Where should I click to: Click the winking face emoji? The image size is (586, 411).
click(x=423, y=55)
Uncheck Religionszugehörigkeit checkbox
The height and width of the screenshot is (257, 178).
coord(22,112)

──────────

→ **Task**: Would you please repeat all the entries exactly as written?

→ **Answer space**:
Where should I click to: Click the winking face emoji? The image size is (586, 411).
click(x=423, y=55)
Uncheck Religionszugehörigkeit checkbox
The height and width of the screenshot is (257, 178).
coord(22,112)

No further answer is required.